**PAGE EXTRACT:**
Singleton v. State

Decision Date05 April 2022
Docket Number145-2021
PartiesAL DWAYNE SINGLETON v. STATE OF MARYLAND
CourtCourt of Special Appeals of Maryland

Circuit Court for Baltimore City Case No. 119035010

Kehoe Nazarian, Salmon, James P. (Senior Judge, Specially Assigned), JJ.

OPINION[*]

Kehoe J.

On January 4, 2019, hotel security guard Al Dwayne Singleton appellant, assisted an intoxicated guest to her room. Shortly thereafter, an assailant using an authorized key card entered her hotel room and sexually assaulted the guest.

Although the guest reported to police that she "could not remember what took place due to her being highly intoxicated[, ]" she recalled being strangled until she lost consciousness. Based on her account and physical injuries, the condition of her room, security video and records, and statements made by Mr. Singleton, he was charged with first-degree assault, first-degree rape, and related offenses.

On the day trial was scheduled to begin in the Circuit Court for Baltimore City, Mr. Singleton pled guilty to one count of first-degree rape. Eleven months after sentencing, the prosecutor received an email from the victim, expressing uncertainty about the rape conviction. In addition, she revealed that she had not disclosed to the prosecutor that she made prior false police reports accusing two men of violence. The prosecutor forwarded a copy of the email to Mr. Singleton's counsel.

Mr. Singleton moved for a new trial under Md. Rule 4-331(c), arguing that the email was newly discovered evidence containing material information that he could not, with due diligence, have obtained before entering his guilty plea. The State filed a written opposition, asserting that "relief requested by the defendant is unavailable" because he pleaded guilty and that, in any event, both the victim's uncertainties and her prior reports of sexual assault were known and discoverable by the defense before Mr. Singleton entered his plea.

Based on those pleadings, the circuit court denied the motion without a hearing. We will focus our analysis solely on the first argument presented by the State and shall hold that the relief that Mr. Singleton is seeking-a new trial based upon newly discovered evidence-is not available to a defendant whose conviction resulted from a guilty plea.

Background

Mr Singleton's guilty plea and conviction

On the scheduled trial date of October 4, 2019, pursuant to a plea agreement, Mr. Singleton sought to plead guilty to one count of first-degree rape, with a sentence of 60 years with all but 20 suspended, plus five years of supervised probation, a no contact order, and sex offender registration and supervision. At the same time, Mr. Singleton accepted the State's offer to plead guilty to second degree rape in another case that was scheduled for trial on November 14, 2019, with a sentencing recommendation of five years consecutive to this and any other outstanding Maryland sentences.

Dataset excerpts:
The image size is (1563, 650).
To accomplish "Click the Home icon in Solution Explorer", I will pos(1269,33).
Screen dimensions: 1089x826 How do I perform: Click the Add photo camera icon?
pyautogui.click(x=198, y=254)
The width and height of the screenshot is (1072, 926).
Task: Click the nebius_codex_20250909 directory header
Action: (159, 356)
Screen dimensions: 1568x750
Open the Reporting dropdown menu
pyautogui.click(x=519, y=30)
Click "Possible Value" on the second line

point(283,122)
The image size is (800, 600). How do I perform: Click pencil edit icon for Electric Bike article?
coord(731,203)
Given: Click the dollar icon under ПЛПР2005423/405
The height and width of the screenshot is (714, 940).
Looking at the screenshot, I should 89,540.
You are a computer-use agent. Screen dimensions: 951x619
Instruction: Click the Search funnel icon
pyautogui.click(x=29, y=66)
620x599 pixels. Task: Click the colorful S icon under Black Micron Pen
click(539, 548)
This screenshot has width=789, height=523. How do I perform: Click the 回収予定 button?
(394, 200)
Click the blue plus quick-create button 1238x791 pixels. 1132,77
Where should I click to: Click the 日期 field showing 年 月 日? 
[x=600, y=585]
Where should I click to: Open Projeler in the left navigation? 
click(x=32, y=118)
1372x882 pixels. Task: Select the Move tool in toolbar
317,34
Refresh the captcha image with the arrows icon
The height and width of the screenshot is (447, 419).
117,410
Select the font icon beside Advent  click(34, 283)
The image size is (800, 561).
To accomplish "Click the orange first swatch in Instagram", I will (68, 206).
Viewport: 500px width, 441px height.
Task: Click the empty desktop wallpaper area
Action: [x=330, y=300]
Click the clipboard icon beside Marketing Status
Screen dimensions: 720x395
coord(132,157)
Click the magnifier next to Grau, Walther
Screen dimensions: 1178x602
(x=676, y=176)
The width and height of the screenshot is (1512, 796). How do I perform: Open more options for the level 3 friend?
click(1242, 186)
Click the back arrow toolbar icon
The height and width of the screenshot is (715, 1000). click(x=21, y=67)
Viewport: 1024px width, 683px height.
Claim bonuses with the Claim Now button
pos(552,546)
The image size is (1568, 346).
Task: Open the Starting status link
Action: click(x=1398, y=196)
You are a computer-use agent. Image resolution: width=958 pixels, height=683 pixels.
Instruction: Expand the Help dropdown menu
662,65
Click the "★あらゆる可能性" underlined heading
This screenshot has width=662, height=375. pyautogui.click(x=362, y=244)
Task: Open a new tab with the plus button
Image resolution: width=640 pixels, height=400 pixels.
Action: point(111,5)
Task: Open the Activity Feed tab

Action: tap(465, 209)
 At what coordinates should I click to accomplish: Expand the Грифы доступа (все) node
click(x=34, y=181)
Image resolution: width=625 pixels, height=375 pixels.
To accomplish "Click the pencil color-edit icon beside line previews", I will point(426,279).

**PROBLEM DESCRIPTION:** Decide whether each statement agrees with the Singleton opinion: (a) Mr. Singleton pled guilty on the day his trial was scheduled to begin; (b) the circuit court held a hearing before denying the motion for a new trial; (c) the prosecutor received the victim's email six months after sentencing. Answer yes or no for each, quoting the words of the text that settle it. The records play no part in the work on the text.

**RESPONSE:**
(a) Yes: "On the day trial was scheduled to begin in the Circuit Court for Baltimore City, Mr. Singleton pled guilty to one count of first-degree rape."
(b) No: "the circuit court denied the motion without a hearing."
(c) No: "Eleven months after sentencing, the prosecutor received an email from the victim"